**REQUIREMENTS:** Put every one of the records below into a numbered list, one line per item with blank lines omitted, and leave out the pictures.

**MATERIAL SUPPLIED:**
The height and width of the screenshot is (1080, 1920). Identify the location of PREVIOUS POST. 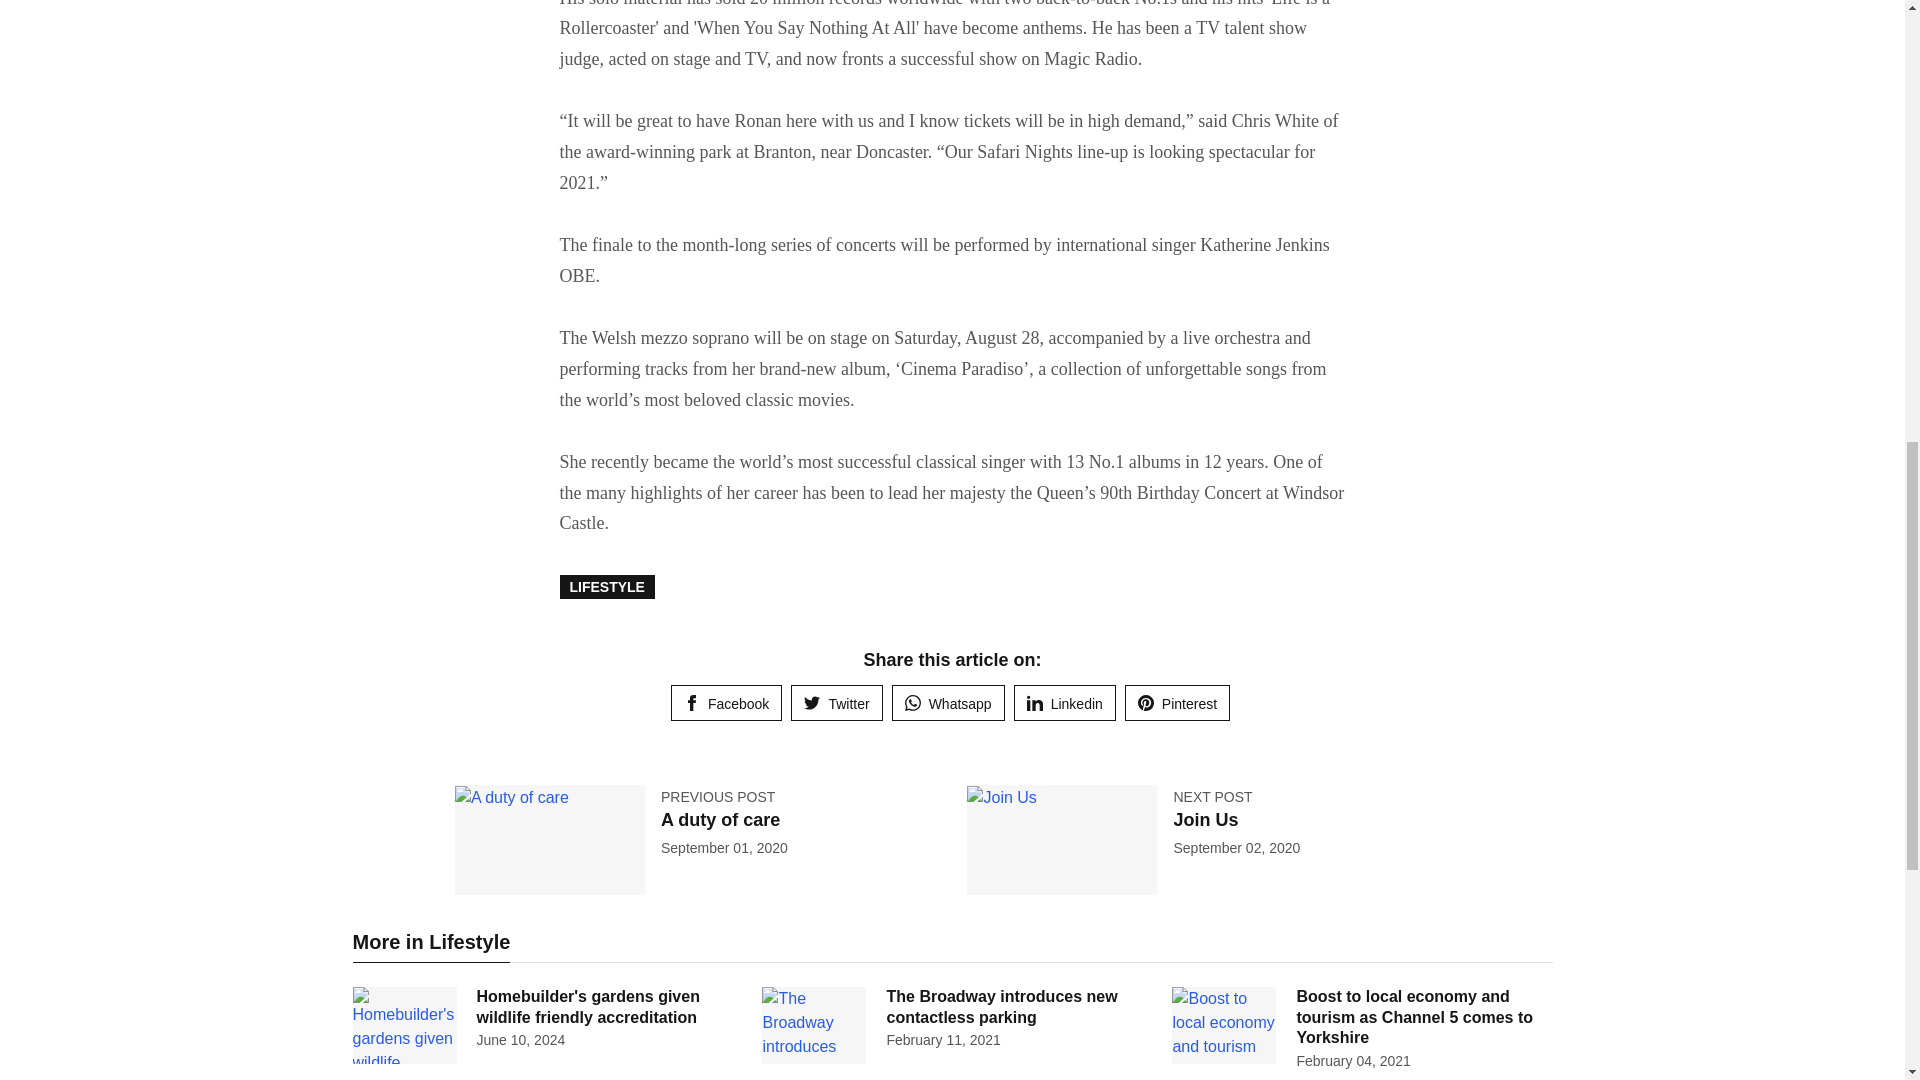
(718, 796).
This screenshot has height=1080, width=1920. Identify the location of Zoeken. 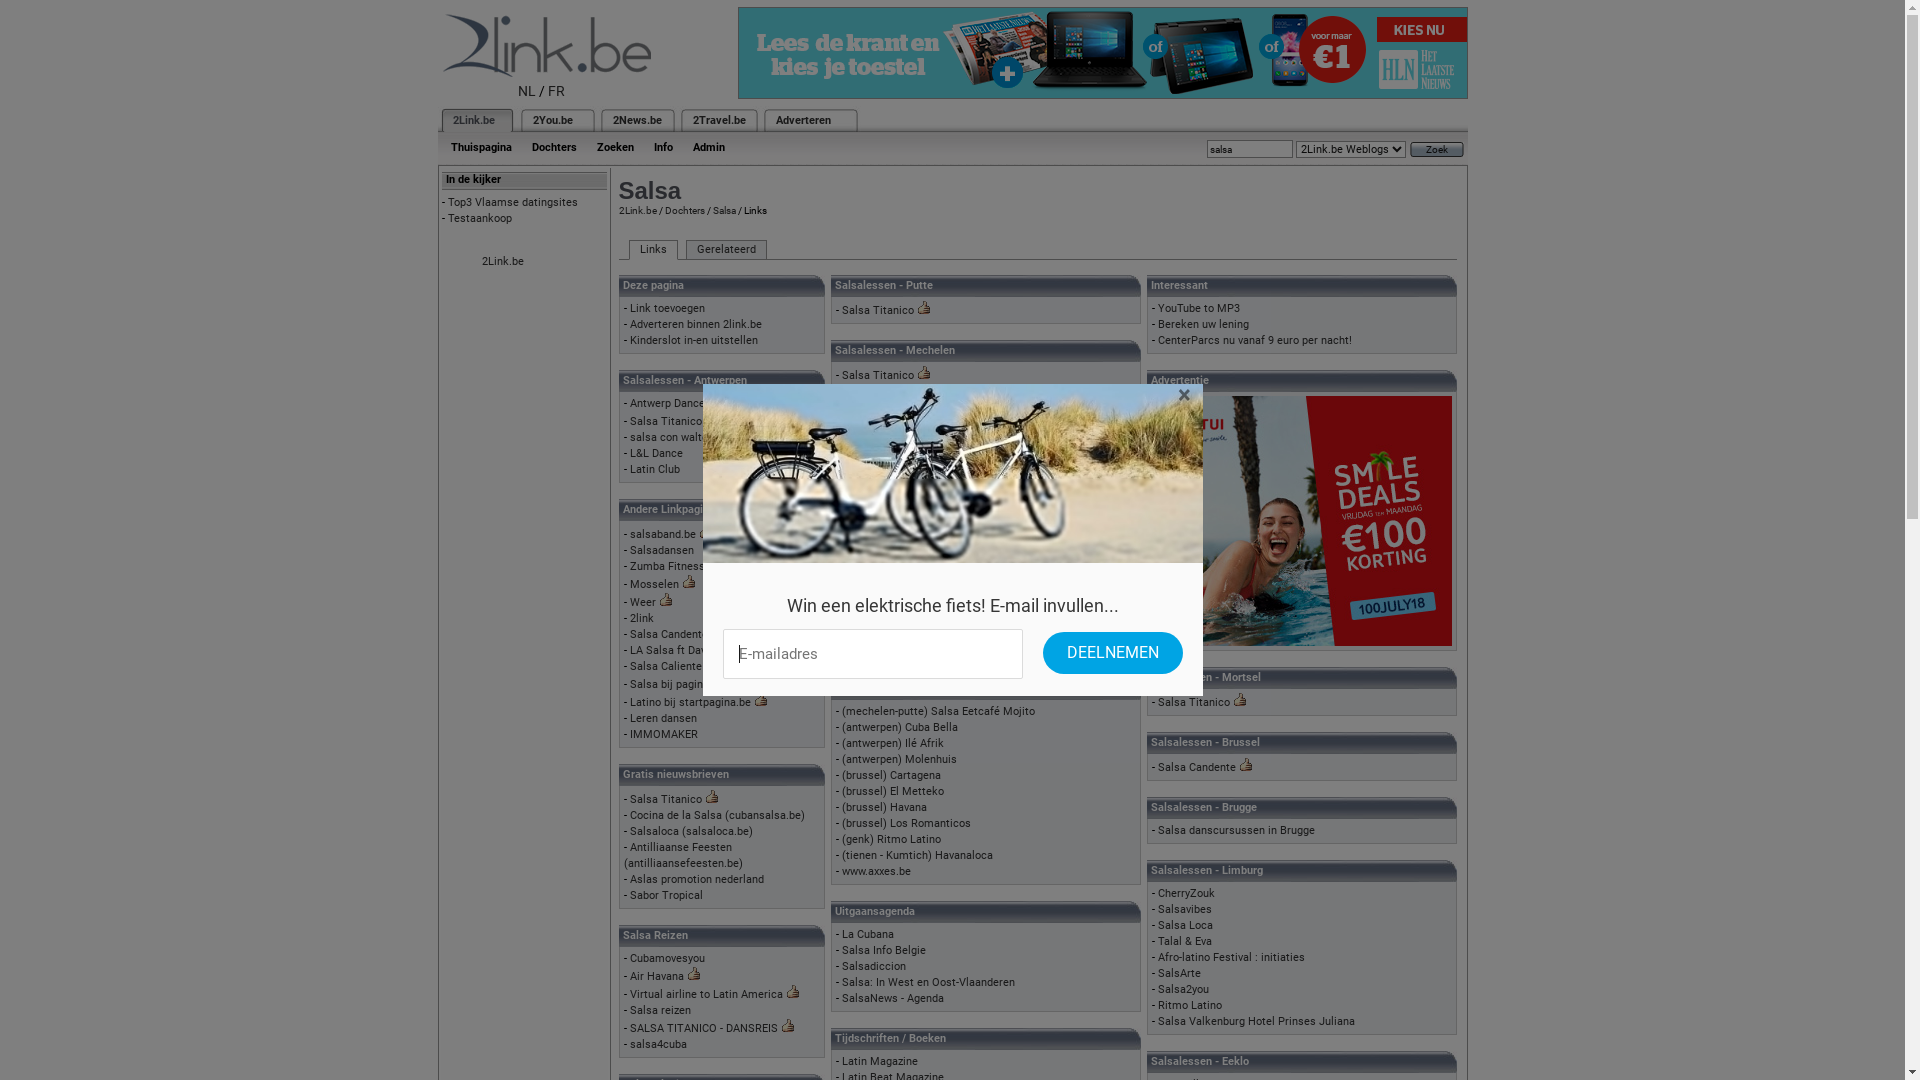
(614, 148).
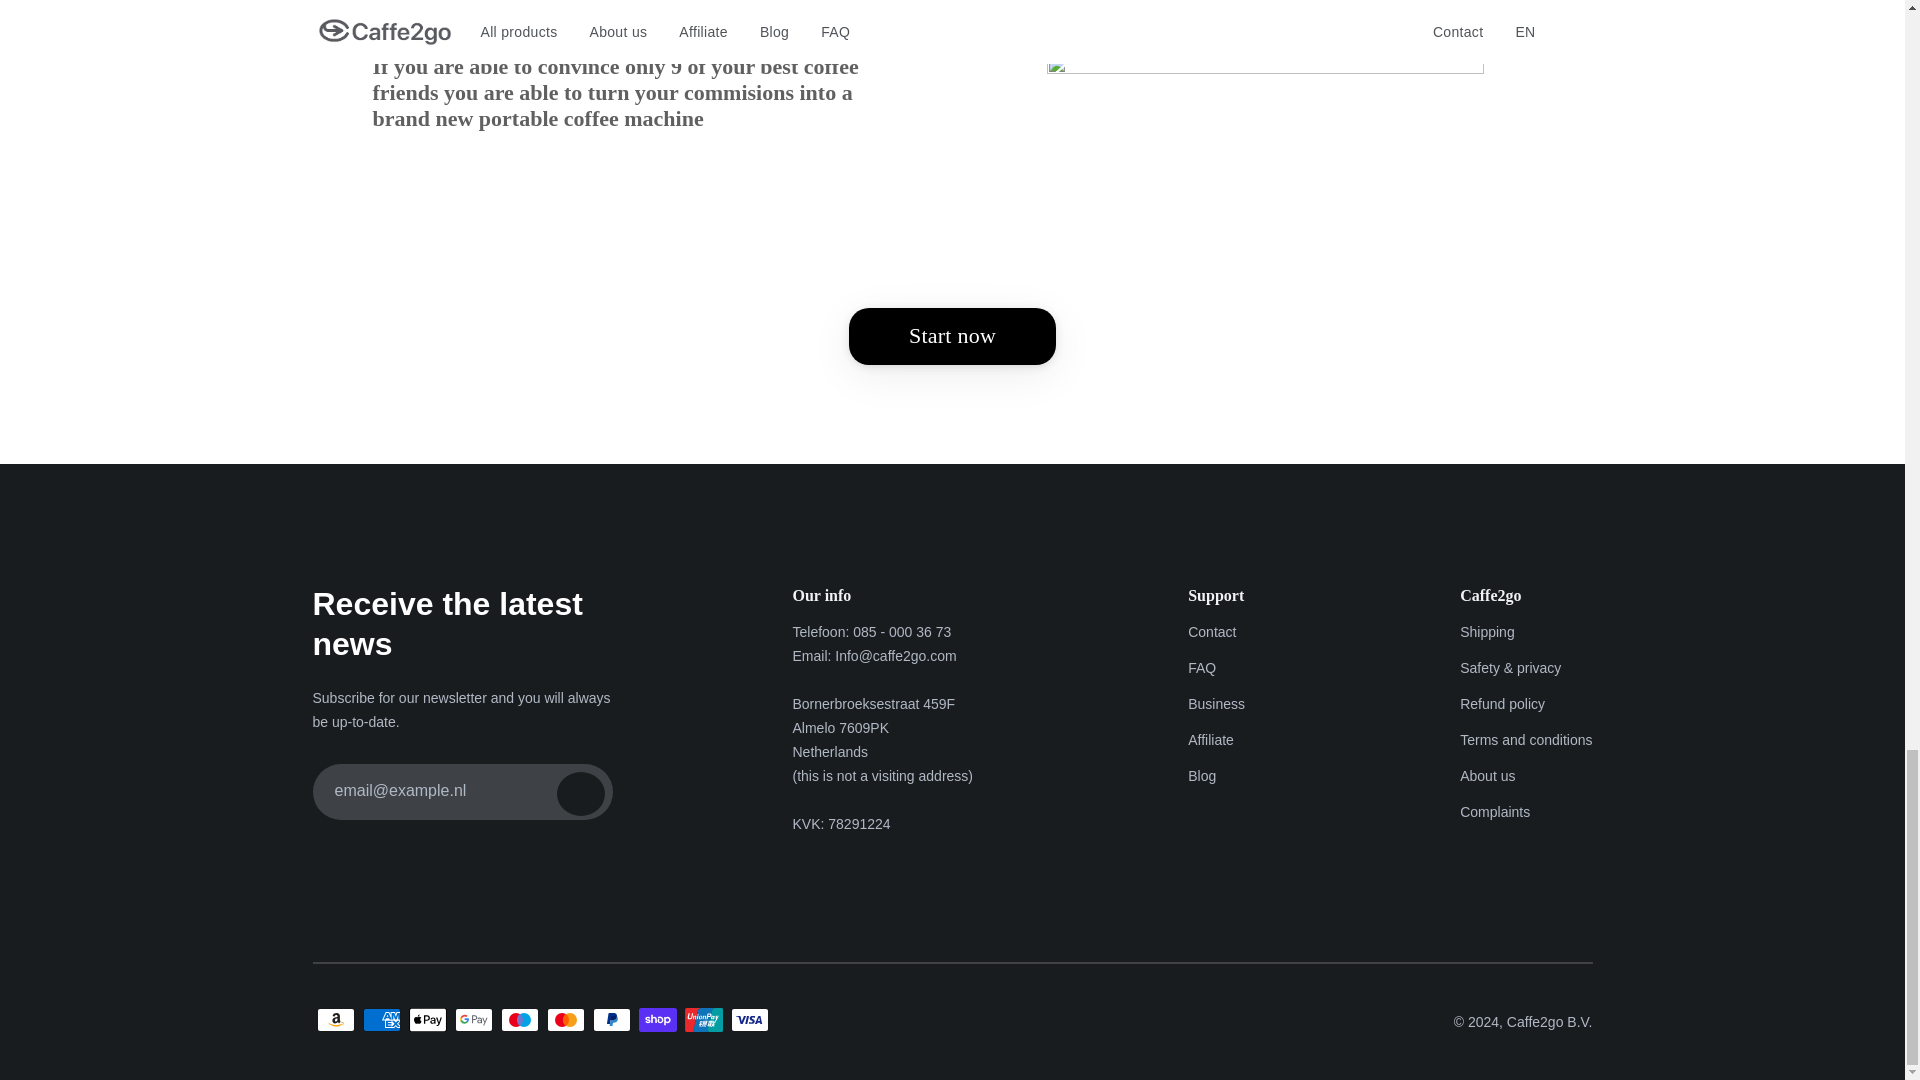 This screenshot has width=1920, height=1080. What do you see at coordinates (1525, 740) in the screenshot?
I see `Terms and conditions` at bounding box center [1525, 740].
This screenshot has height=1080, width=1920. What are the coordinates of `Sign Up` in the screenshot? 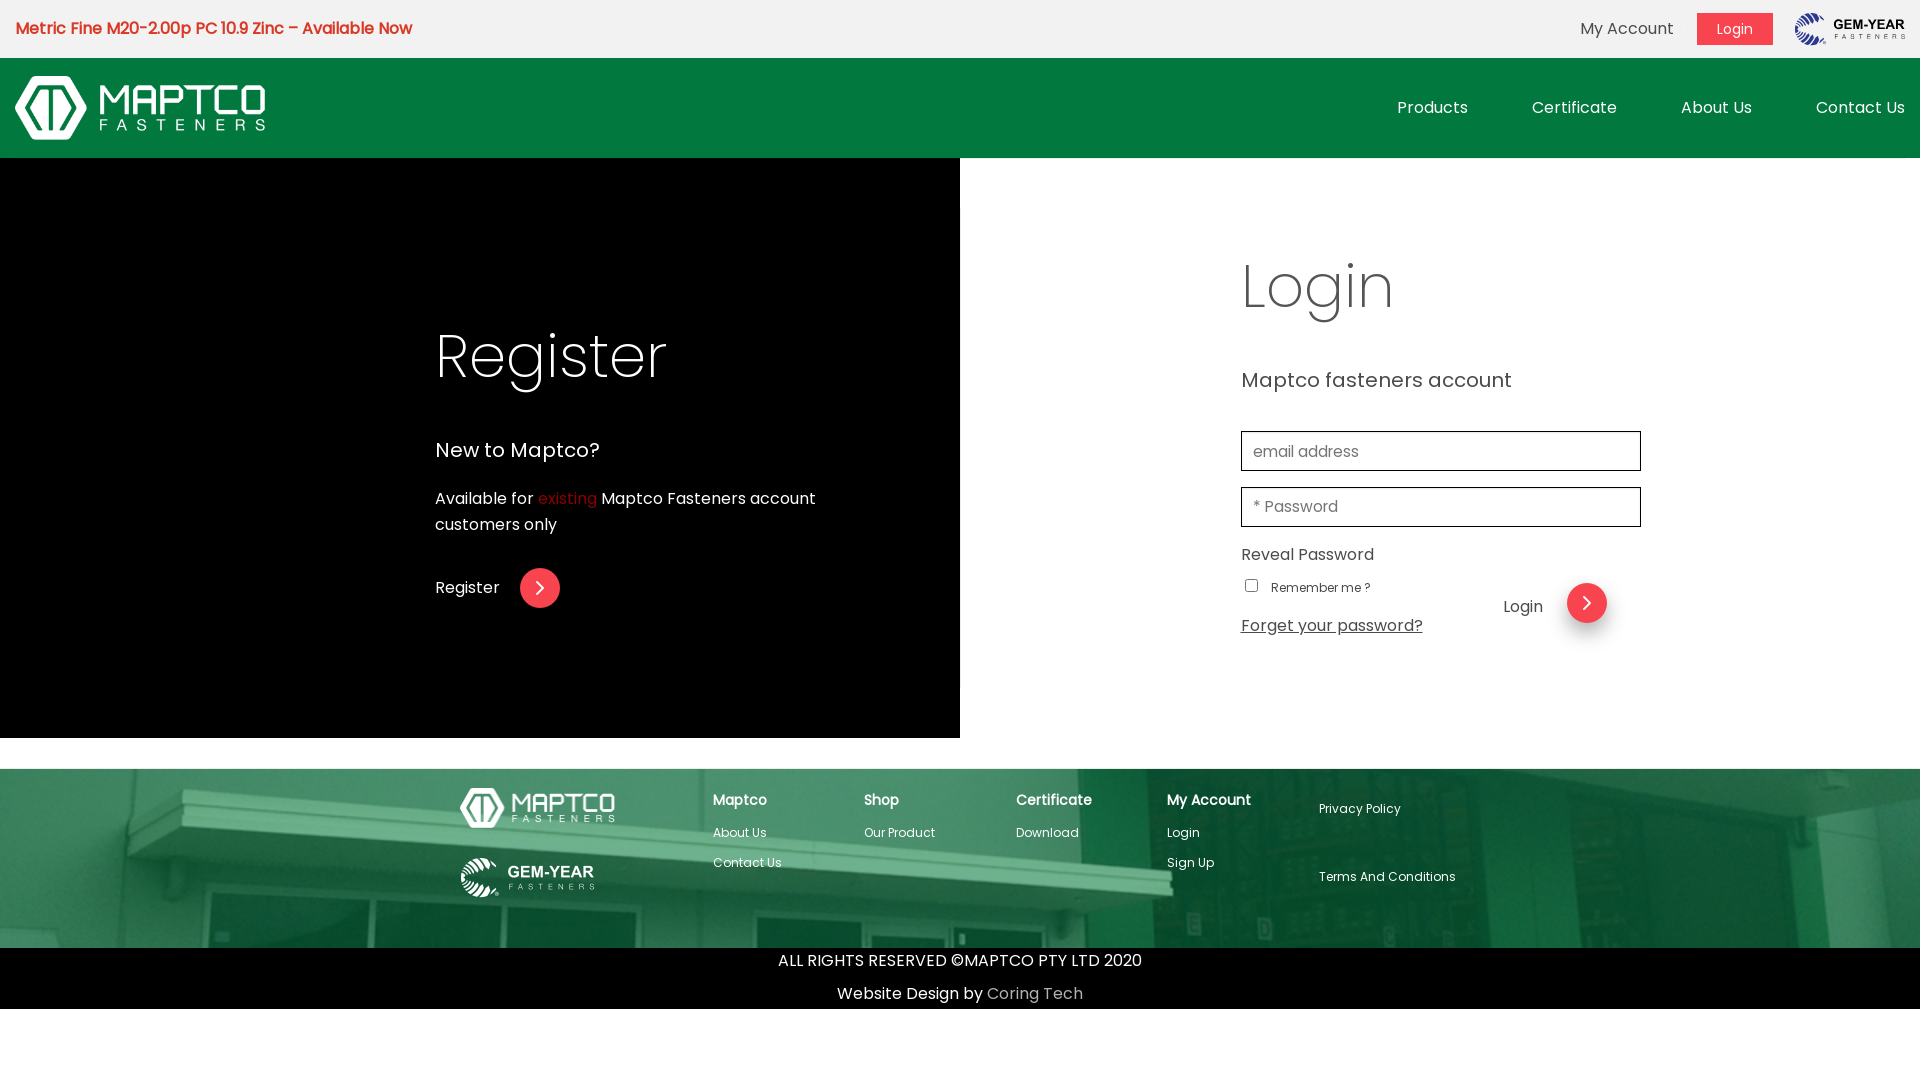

**REPLY:**
1. The height and width of the screenshot is (1080, 1920). Identify the location of PREVIOUS POST. 
2. (718, 796).
3. This screenshot has height=1080, width=1920. Identify the location of Zoeken. 
4. (614, 148).
5.  This screenshot has width=1920, height=1080. What do you see at coordinates (1525, 740) in the screenshot?
6. I see `Terms and conditions` at bounding box center [1525, 740].
7. This screenshot has height=1080, width=1920. What are the coordinates of `Sign Up` in the screenshot? 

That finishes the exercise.